I was enjoying a nice salad of kale, chard and spinach, with a handful of almonds set aside for a snack, when I read about the new study that links a Mediterranean diet to a significantly reduced risk of heart disease. The health benefits of olive oil, nuts, fruits and vegetables, beans and fish have been suspected for years, but they now have been confirmed by a major study, at least as much as medical science, with its necessary caveats, is willing to confirm anything.
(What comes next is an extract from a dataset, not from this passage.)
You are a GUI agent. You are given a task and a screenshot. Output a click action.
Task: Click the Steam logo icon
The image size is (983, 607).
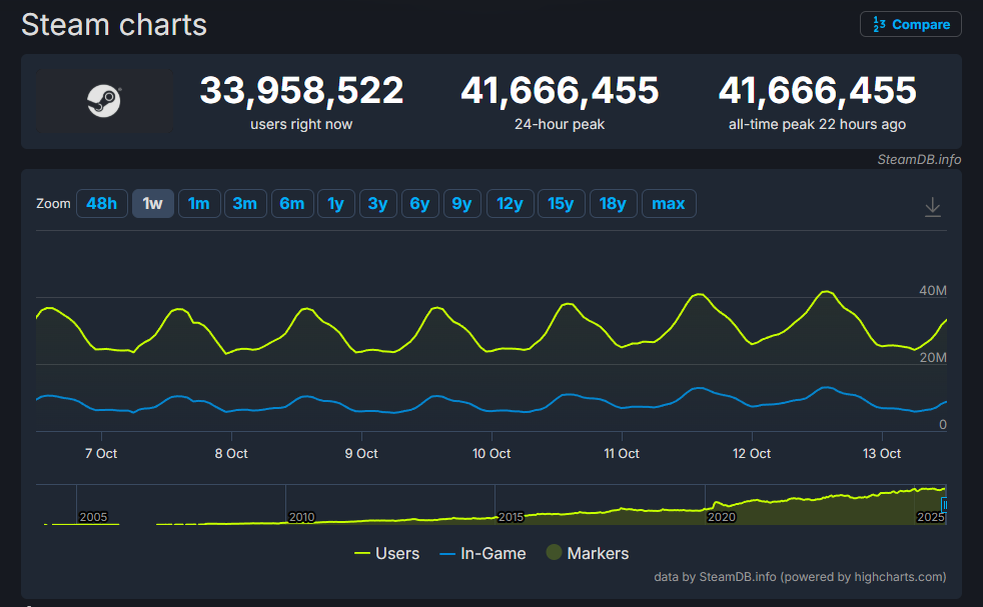[x=103, y=101]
With Americans already encouraged to eat two or three servings of fish each week by the likes of the American Heart Association, and to eat less red meat, sugar and processed foods, the study published Monday by the New England Journal of Medicine seems likely to prompt more fish consumption in the United States, since for most Americans the option of going vegetarian is no option at all. Just be aware that you might not be eating the fish that you think you’re eating.
A survey released last week reinforced the suspicion that seafood is commonly mislabeled in the United States. From 2010 to 2012, the ocean conservation group Oceana conducted DNA testing on 1,215 seafood samples bought from grocery stores, seafood markets, restaurants and sushi restaurants in 21 states, including Texas, where samples were collected in Austin and Houston. One-third of the national samples tested (401 of 1,215) were not what they were labeled.
Nothing was mislabeled more than snapper, Oceana reported. Eighty-seven percent of the samples labeled snapper turned out to be a fish of another scale and three-quarters of the fish sold as snapper didn’t even belong in the snapper family. Tuna also was frequently mislabeled. Salmon, by contrast, was the fish species least likely to be mislabeled.
The group tested a few dozen fish samples from Austin and Houston. Based on these samples, Oceana concluded that “Texas had the second-highest seafood substitution rate in the country, with 49 percent of the 43 fish sampled in Austin and Houston found to be mislabeled.”